### Exercise details
Write the data out again exactly, dropping any images it holds.

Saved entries
=== Section Start ===

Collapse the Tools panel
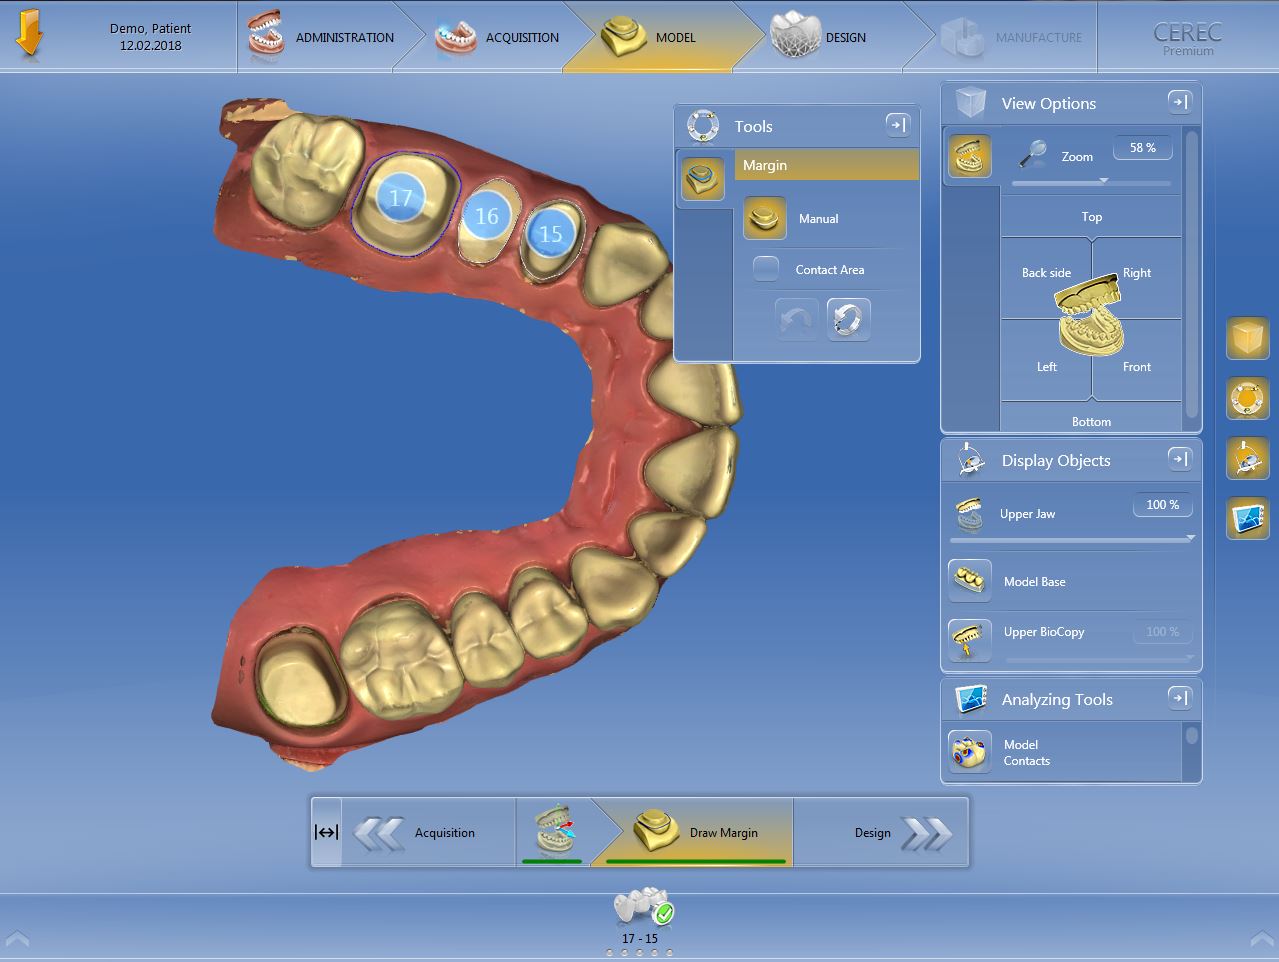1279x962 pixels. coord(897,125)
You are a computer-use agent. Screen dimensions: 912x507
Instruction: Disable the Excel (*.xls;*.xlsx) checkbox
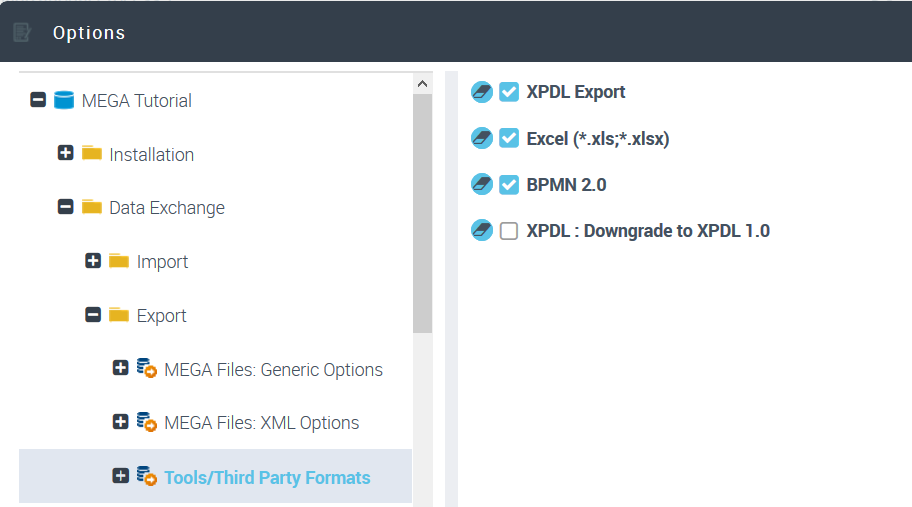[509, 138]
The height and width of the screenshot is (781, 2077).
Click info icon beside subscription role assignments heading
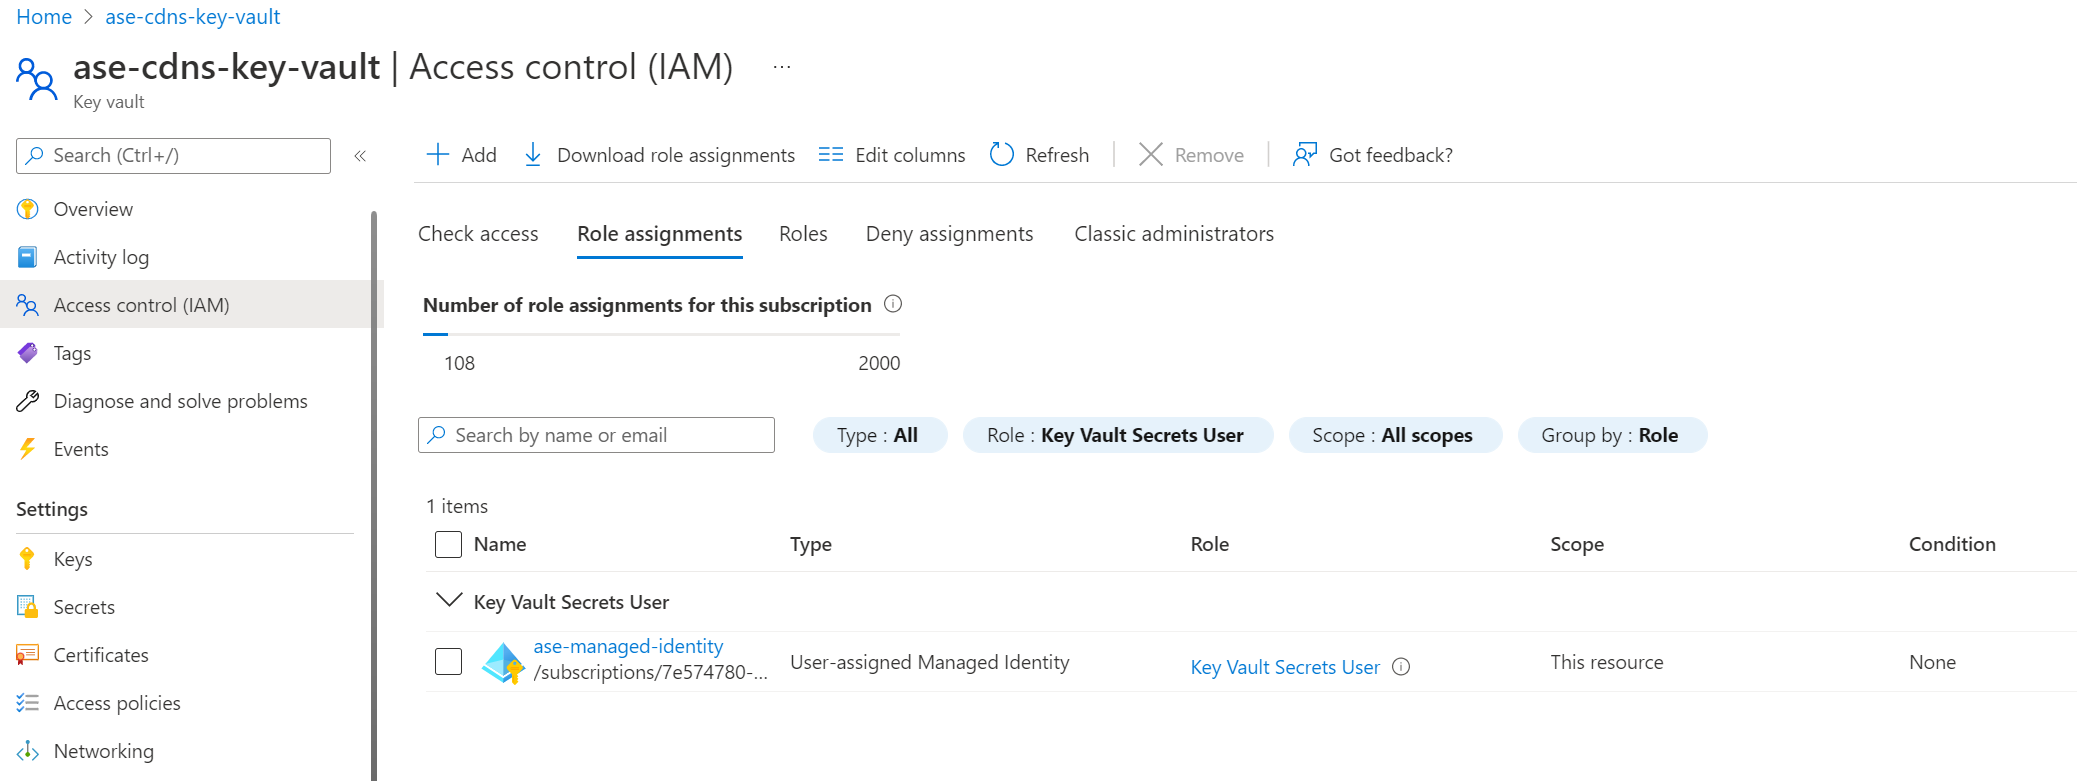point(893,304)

=== Section End ===

### Answer to this task
Collapse the Tools panel
1279x962 pixels. coord(897,125)
You are a computer-use agent. Screen dimensions: 912x507
Instruction: Disable the Excel (*.xls;*.xlsx) checkbox
[509, 138]
The height and width of the screenshot is (781, 2077).
Click info icon beside subscription role assignments heading
point(893,304)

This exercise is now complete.